Four decades ago Amdahl proposed a set of rules of thumb for computer architects that have withstood the test of time. One such rule of thumb is that a balanced computing system should be capable of providing one byte of memory and one byte per second of memory bandwidth for each instruction per second of computation. Building balanced computing systems in the multicore era with hundreds of processing cores per die is challenging because of the pin limitations and poor scalability of bandwidth and memory capacity with off-chip electrical interconnects between the CPU and memory subsystem.

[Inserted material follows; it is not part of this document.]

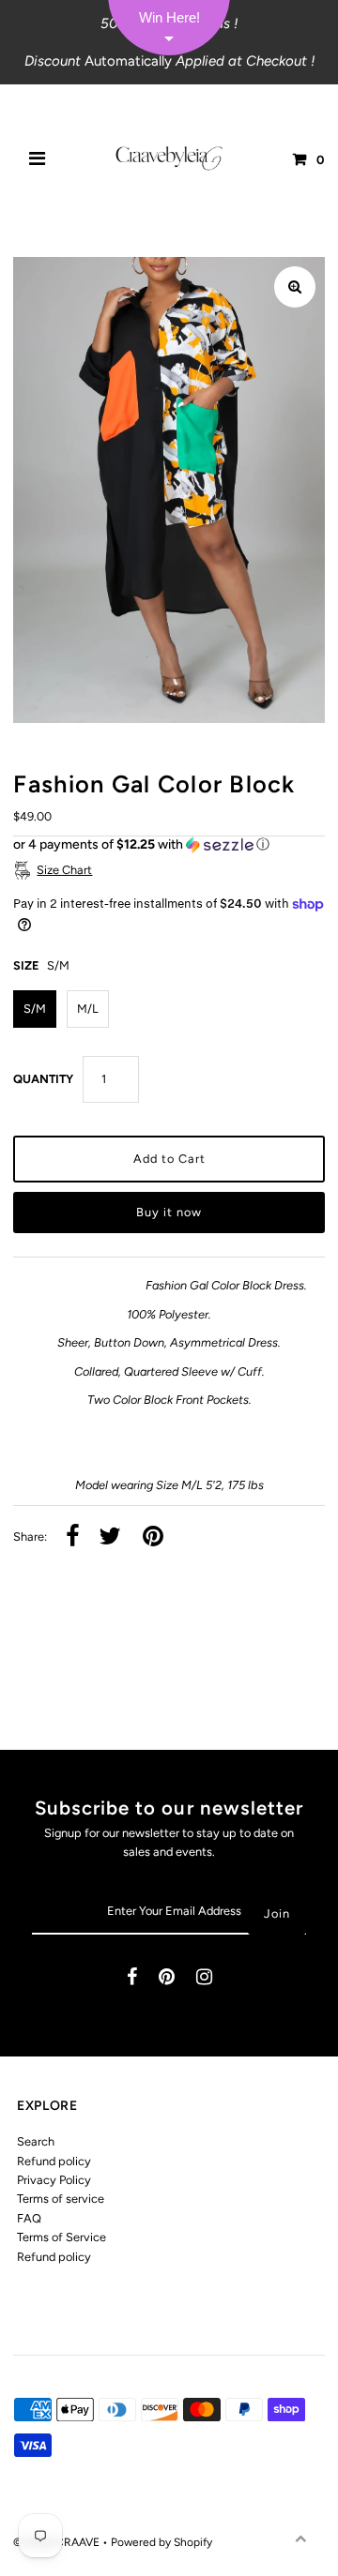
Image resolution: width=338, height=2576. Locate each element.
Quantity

We propose using Wavelength Division Multiplexing (WDM)-based opticaLinterconnects between the CPU and the memory subsystem to overcome the problems of pin limitations and provide both high bandwidth and high memory capacity simultaneously. We make use of concepts studied widely by long distance optical networks such as dynamic wavelength allocation and bandwidth management in our design. The main contributions of this thesis are (a) A prototype design of an optical interconnect for CPU-DRAM interface without any modifications to commodity DRAM devices. (b) A frame-based protocol for interfacing CPU and DRAM with WDM-based optical interconnects. (c) Algorithms for dynamically allocating optical resources for better utilization and more concurrent operations. We show that significant improvements in memory bandwidth and memory capacity can be achieved, by exploiting the wavelength domain concurrency offered by WDM-based interconnects.